Fue como unos dos kilómetros más
adelante. Junto a los pilares de pizarra que daban entrada al carril de
una dehesa, las jaras arrebataban las cunetas y unos altos que había.
Paró el coche y ante la extrañeza de los toreros, como si estuviera
cogiendo espárragos trigueros, me puse a apañar untosas ramas de los
jarales, con las blancas flores. Hice dos buenos manojos, que el mozo de
espadas metió en la parte de atrás del coche, con los esportones de
los avíos.
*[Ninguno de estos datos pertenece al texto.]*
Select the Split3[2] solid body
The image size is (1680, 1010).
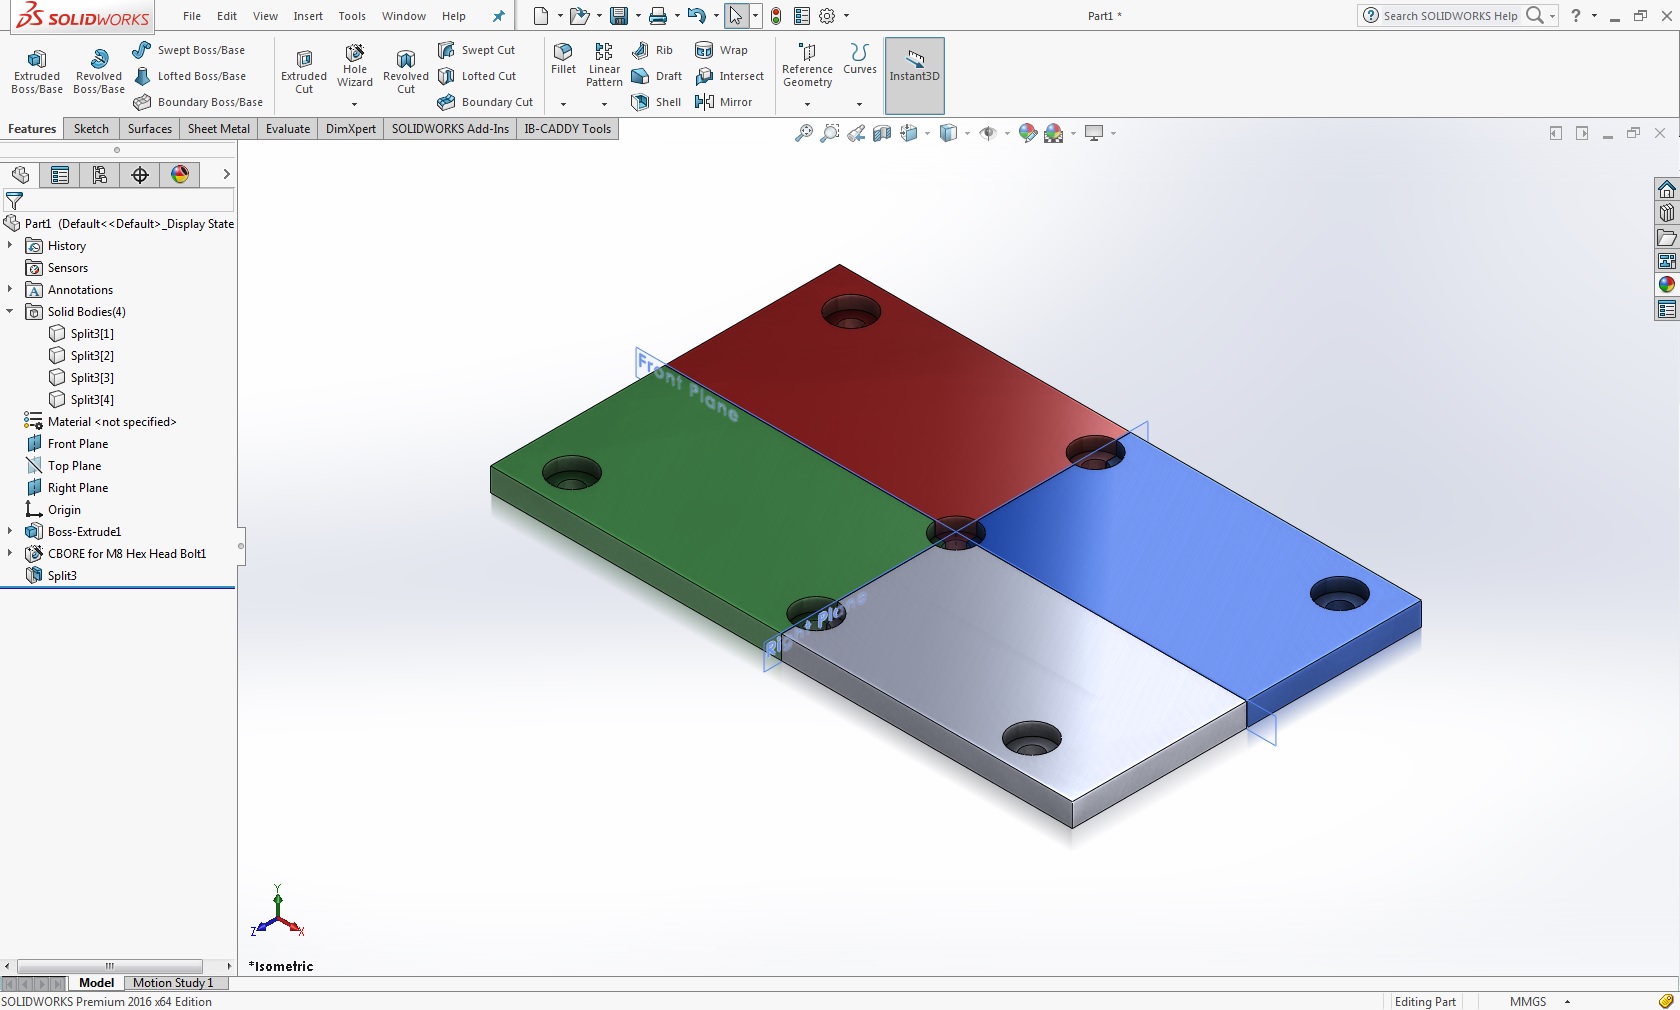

Al llegar a casa y entrar con los ramos de jaras, pareció
la sierra la que llegaba, y que Isabel recibía a su propia tierra,
poniendo en agua las ramas de los jarales, en un jarrón de loza
cartujana. Me dijo:
-- Se ve que eres de la capital y que
no eres de la sierra, cuando ibas de veraneo ya no había jara...
-- ¿Por qué me lo dices?
-- Yo no te digo nada, pero verás
mañana por la mañana.
Todavía antes de irnos a dormir le
elogié dos o tres veces más el olor a monte bajo que había en el
salón, como adivinando el lentisco, la chumbarba, el tomillo y el
orégano. Y a la mañana siguiente, cuando me pegué el madrugón de
cada día para meterme en el escritorio, supe al llegar al salón por
qué Isabel me había dicho las enigmáticas palabras de su saber
serrano. En el jarrón estaban, con sus tallos untosos de resina, las
ramas de los jarales. Pero no quedaba una flor. Todos los blancos
pétalos habían caído al suelo. Parecía que era una calle de barrio,
y que iba a pasar la procesión de Su Divina Majestad. Llegó en esto
Isabel. Me dijo:
-- ¿No te dije anoche que lo que te
dije? ¿Es que no sabías que la jara es tan libre que no resiste la
cautividad, que le pasa como a las magnolias o a los gorriones?
Desde aquella mañana me englorio más
con el recuerdo de aquellas jaras, que echo en falta cada vez que paso
por el salón y veo su cartujano jarrón vacío. Yo sabía que las
blancas jaras eran el hermoso pregón de la primavera en la sierra.
Yendo al ritual tentadero de cada mes de marzo, hogaño he aprendido que
la jara es también flor para la libertad.